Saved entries
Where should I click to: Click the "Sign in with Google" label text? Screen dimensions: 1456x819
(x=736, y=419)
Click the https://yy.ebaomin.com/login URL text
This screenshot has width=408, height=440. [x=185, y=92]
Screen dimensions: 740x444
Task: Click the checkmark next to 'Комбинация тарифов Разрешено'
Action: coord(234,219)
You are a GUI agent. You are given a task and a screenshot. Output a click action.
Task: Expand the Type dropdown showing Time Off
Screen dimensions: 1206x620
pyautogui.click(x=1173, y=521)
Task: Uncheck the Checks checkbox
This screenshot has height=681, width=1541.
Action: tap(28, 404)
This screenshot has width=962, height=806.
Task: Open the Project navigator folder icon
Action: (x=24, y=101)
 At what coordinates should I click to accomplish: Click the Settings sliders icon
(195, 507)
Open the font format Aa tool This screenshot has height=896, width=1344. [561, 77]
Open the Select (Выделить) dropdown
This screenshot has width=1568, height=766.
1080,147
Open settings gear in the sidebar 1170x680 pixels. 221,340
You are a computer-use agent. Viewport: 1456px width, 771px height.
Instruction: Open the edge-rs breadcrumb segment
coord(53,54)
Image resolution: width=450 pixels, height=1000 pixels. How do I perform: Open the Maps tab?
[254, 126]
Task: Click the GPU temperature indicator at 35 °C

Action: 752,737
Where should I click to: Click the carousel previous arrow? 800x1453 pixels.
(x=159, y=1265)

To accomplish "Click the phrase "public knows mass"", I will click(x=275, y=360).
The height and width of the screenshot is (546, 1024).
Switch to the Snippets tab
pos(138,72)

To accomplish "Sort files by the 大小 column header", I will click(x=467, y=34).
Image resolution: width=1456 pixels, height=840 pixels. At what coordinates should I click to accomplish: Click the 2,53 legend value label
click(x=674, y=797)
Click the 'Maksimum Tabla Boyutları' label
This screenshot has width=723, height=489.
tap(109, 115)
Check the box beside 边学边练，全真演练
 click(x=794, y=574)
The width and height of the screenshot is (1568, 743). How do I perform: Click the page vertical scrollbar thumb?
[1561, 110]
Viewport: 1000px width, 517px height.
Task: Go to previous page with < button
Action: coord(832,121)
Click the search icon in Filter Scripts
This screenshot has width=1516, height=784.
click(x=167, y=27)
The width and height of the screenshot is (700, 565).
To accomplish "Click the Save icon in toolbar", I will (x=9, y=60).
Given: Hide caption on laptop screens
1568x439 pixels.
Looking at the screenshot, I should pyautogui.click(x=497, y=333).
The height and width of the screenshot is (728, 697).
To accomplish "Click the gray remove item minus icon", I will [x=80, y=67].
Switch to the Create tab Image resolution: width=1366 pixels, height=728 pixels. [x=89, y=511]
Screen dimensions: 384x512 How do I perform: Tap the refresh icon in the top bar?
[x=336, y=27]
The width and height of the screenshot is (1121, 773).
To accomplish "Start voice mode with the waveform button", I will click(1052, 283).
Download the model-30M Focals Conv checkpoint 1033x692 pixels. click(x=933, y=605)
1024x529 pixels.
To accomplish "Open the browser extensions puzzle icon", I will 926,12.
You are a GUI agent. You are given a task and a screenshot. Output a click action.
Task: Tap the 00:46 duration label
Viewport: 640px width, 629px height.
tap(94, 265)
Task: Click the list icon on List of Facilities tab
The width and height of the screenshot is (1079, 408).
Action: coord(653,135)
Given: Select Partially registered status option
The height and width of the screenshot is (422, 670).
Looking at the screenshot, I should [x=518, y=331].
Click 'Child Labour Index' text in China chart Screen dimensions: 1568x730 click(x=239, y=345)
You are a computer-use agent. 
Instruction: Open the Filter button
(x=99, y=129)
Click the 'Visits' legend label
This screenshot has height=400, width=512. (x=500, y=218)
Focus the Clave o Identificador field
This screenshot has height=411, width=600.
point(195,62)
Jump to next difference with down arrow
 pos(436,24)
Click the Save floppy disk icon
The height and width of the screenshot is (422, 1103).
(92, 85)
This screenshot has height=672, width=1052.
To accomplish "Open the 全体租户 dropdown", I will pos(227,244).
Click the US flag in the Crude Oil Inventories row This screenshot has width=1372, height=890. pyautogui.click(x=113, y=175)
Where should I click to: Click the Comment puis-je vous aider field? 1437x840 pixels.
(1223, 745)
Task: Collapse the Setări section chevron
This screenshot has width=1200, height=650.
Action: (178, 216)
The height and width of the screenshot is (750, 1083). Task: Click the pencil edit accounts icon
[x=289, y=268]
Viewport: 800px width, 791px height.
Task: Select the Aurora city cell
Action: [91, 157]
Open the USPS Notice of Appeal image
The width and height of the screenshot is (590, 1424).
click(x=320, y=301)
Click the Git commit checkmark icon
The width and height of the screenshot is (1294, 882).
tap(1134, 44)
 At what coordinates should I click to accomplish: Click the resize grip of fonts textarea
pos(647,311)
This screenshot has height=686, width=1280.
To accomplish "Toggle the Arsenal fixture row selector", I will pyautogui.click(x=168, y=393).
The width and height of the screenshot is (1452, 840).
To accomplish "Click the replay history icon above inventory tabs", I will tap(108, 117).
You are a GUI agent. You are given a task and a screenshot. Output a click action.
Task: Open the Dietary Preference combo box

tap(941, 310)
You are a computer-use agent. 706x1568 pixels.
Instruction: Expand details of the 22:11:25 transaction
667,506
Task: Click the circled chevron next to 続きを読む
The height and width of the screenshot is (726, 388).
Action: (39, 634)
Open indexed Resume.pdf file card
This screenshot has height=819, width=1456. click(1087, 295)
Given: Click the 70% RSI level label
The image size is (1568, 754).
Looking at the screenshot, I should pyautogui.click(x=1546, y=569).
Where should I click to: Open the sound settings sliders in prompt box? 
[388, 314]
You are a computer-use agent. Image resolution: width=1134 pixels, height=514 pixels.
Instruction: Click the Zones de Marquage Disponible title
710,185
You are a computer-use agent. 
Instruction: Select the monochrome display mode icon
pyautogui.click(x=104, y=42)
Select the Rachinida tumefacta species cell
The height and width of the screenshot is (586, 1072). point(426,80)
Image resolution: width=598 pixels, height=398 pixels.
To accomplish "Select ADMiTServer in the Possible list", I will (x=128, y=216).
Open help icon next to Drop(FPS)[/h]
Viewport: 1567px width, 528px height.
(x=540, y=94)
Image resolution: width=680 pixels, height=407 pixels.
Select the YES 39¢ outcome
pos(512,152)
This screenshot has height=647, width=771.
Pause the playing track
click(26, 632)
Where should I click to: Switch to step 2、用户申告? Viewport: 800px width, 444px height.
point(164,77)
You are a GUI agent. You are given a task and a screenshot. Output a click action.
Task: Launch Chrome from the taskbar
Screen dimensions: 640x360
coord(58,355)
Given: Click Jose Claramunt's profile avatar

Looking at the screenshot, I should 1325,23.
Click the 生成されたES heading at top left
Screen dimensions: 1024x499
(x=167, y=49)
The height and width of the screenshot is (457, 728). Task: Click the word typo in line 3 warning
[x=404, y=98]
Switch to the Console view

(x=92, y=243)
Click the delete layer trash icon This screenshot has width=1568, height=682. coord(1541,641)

Assigned task
Your answer must contain every line of the records, exactly.

Your response
Where should I click to: Click the "Sign in with Google" label text? Screen dimensions: 1456x819
(x=736, y=419)
Click the https://yy.ebaomin.com/login URL text
This screenshot has width=408, height=440. [x=185, y=92]
Screen dimensions: 740x444
Task: Click the checkmark next to 'Комбинация тарифов Разрешено'
Action: coord(234,219)
You are a GUI agent. You are given a task and a screenshot. Output a click action.
Task: Expand the Type dropdown showing Time Off
Screen dimensions: 1206x620
pyautogui.click(x=1173, y=521)
Task: Uncheck the Checks checkbox
This screenshot has height=681, width=1541.
Action: tap(28, 404)
This screenshot has width=962, height=806.
Task: Open the Project navigator folder icon
Action: (x=24, y=101)
 At what coordinates should I click to accomplish: Click the Settings sliders icon
(195, 507)
Open the font format Aa tool This screenshot has height=896, width=1344. [561, 77]
Open the Select (Выделить) dropdown
This screenshot has width=1568, height=766.
1080,147
Open settings gear in the sidebar 1170x680 pixels. 221,340
You are a computer-use agent. Viewport: 1456px width, 771px height.
Instruction: Open the edge-rs breadcrumb segment
coord(53,54)
Image resolution: width=450 pixels, height=1000 pixels. How do I perform: Open the Maps tab?
[254, 126]
Task: Click the GPU temperature indicator at 35 °C

Action: 752,737
Where should I click to: Click the carousel previous arrow? 800x1453 pixels.
(x=159, y=1265)

To accomplish "Click the phrase "public knows mass"", I will click(x=275, y=360).
The height and width of the screenshot is (546, 1024).
Switch to the Snippets tab
pos(138,72)

To accomplish "Sort files by the 大小 column header", I will click(x=467, y=34).
Image resolution: width=1456 pixels, height=840 pixels. At what coordinates should I click to accomplish: Click the 2,53 legend value label
click(x=674, y=797)
Click the 'Maksimum Tabla Boyutları' label
This screenshot has width=723, height=489.
tap(109, 115)
Check the box beside 边学边练，全真演练
 click(x=794, y=574)
The width and height of the screenshot is (1568, 743). How do I perform: Click the page vertical scrollbar thumb?
[1561, 110]
Viewport: 1000px width, 517px height.
Task: Go to previous page with < button
Action: coord(832,121)
Click the search icon in Filter Scripts
This screenshot has width=1516, height=784.
click(x=167, y=27)
The width and height of the screenshot is (700, 565).
To accomplish "Click the Save icon in toolbar", I will (x=9, y=60).
Given: Hide caption on laptop screens
1568x439 pixels.
Looking at the screenshot, I should pyautogui.click(x=497, y=333).
The height and width of the screenshot is (728, 697).
To accomplish "Click the gray remove item minus icon", I will [x=80, y=67].
Switch to the Create tab Image resolution: width=1366 pixels, height=728 pixels. [x=89, y=511]
Screen dimensions: 384x512 How do I perform: Tap the refresh icon in the top bar?
[x=336, y=27]
The width and height of the screenshot is (1121, 773).
To accomplish "Start voice mode with the waveform button", I will click(1052, 283).
Download the model-30M Focals Conv checkpoint 1033x692 pixels. click(x=933, y=605)
1024x529 pixels.
To accomplish "Open the browser extensions puzzle icon", I will 926,12.
You are a GUI agent. You are given a task and a screenshot. Output a click action.
Task: Tap the 00:46 duration label
Viewport: 640px width, 629px height.
tap(94, 265)
Task: Click the list icon on List of Facilities tab
The width and height of the screenshot is (1079, 408).
Action: coord(653,135)
Given: Select Partially registered status option
The height and width of the screenshot is (422, 670).
Looking at the screenshot, I should [x=518, y=331].
Click 'Child Labour Index' text in China chart Screen dimensions: 1568x730 click(x=239, y=345)
You are a computer-use agent. 
Instruction: Open the Filter button
(x=99, y=129)
Click the 'Visits' legend label
This screenshot has height=400, width=512. (x=500, y=218)
Focus the Clave o Identificador field
This screenshot has height=411, width=600.
point(195,62)
Jump to next difference with down arrow
 pos(436,24)
Click the Save floppy disk icon
The height and width of the screenshot is (422, 1103).
(92, 85)
This screenshot has height=672, width=1052.
To accomplish "Open the 全体租户 dropdown", I will pos(227,244).
Click the US flag in the Crude Oil Inventories row This screenshot has width=1372, height=890. pyautogui.click(x=113, y=175)
Where should I click to: Click the Comment puis-je vous aider field? 1437x840 pixels.
(1223, 745)
Task: Collapse the Setări section chevron
This screenshot has width=1200, height=650.
Action: (178, 216)
The height and width of the screenshot is (750, 1083). Task: Click the pencil edit accounts icon
[x=289, y=268]
Viewport: 800px width, 791px height.
Task: Select the Aurora city cell
Action: [91, 157]
Open the USPS Notice of Appeal image
The width and height of the screenshot is (590, 1424).
click(x=320, y=301)
Click the Git commit checkmark icon
The width and height of the screenshot is (1294, 882).
tap(1134, 44)
 At what coordinates should I click to accomplish: Click the resize grip of fonts textarea
pos(647,311)
This screenshot has height=686, width=1280.
To accomplish "Toggle the Arsenal fixture row selector", I will pyautogui.click(x=168, y=393).
The width and height of the screenshot is (1452, 840).
To accomplish "Click the replay history icon above inventory tabs", I will tap(108, 117).
You are a GUI agent. You are given a task and a screenshot. Output a click action.
Task: Open the Dietary Preference combo box

tap(941, 310)
You are a computer-use agent. 706x1568 pixels.
Instruction: Expand details of the 22:11:25 transaction
667,506
Task: Click the circled chevron next to 続きを読む
The height and width of the screenshot is (726, 388).
Action: (39, 634)
Open indexed Resume.pdf file card
This screenshot has height=819, width=1456. click(1087, 295)
Given: Click the 70% RSI level label
The image size is (1568, 754).
Looking at the screenshot, I should pyautogui.click(x=1546, y=569).
Where should I click to: Open the sound settings sliders in prompt box? 
[388, 314]
You are a computer-use agent. Image resolution: width=1134 pixels, height=514 pixels.
Instruction: Click the Zones de Marquage Disponible title
710,185
You are a computer-use agent. 
Instruction: Select the monochrome display mode icon
pyautogui.click(x=104, y=42)
Select the Rachinida tumefacta species cell
The height and width of the screenshot is (586, 1072). point(426,80)
Image resolution: width=598 pixels, height=398 pixels.
To accomplish "Select ADMiTServer in the Possible list", I will (x=128, y=216).
Open help icon next to Drop(FPS)[/h]
Viewport: 1567px width, 528px height.
(x=540, y=94)
Image resolution: width=680 pixels, height=407 pixels.
Select the YES 39¢ outcome
pos(512,152)
This screenshot has height=647, width=771.
Pause the playing track
click(26, 632)
Where should I click to: Switch to step 2、用户申告? Viewport: 800px width, 444px height.
point(164,77)
You are a GUI agent. You are given a task and a screenshot. Output a click action.
Task: Launch Chrome from the taskbar
Screen dimensions: 640x360
coord(58,355)
Given: Click Jose Claramunt's profile avatar

Looking at the screenshot, I should 1325,23.
Click the 生成されたES heading at top left
Screen dimensions: 1024x499
(x=167, y=49)
The height and width of the screenshot is (457, 728). Task: Click the word typo in line 3 warning
[x=404, y=98]
Switch to the Console view

(x=92, y=243)
Click the delete layer trash icon This screenshot has width=1568, height=682. coord(1541,641)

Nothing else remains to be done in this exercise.